Copy the following lines word for word, from the line containing "You are a GUI" up to and including the line containing "Action: [x=52, y=154]".

--- START Material provided ---

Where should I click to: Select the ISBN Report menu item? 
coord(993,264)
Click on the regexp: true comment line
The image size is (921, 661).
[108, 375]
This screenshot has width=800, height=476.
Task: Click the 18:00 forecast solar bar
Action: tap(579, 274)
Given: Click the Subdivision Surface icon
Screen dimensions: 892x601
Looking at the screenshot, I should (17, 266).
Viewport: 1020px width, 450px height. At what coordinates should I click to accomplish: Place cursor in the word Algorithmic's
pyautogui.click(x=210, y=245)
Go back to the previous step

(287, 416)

--- END Material provided ---
--- START Material provided ---

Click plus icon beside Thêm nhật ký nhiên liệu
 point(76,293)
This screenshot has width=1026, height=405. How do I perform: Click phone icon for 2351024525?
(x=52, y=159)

--- END Material provided ---
--- START Material provided ---

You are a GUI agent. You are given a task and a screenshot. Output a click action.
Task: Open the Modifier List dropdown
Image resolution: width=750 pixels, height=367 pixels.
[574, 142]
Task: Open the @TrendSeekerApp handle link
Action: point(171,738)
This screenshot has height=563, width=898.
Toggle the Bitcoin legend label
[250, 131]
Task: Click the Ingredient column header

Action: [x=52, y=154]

--- END Material provided ---

- The output:
You are a GUI agent. You are given a task and a screenshot. Output a click action.
Task: Open the Modifier List dropdown
Image resolution: width=750 pixels, height=367 pixels.
[574, 142]
Task: Open the @TrendSeekerApp handle link
Action: point(171,738)
This screenshot has height=563, width=898.
Toggle the Bitcoin legend label
[250, 131]
Task: Click the Ingredient column header

Action: [x=52, y=154]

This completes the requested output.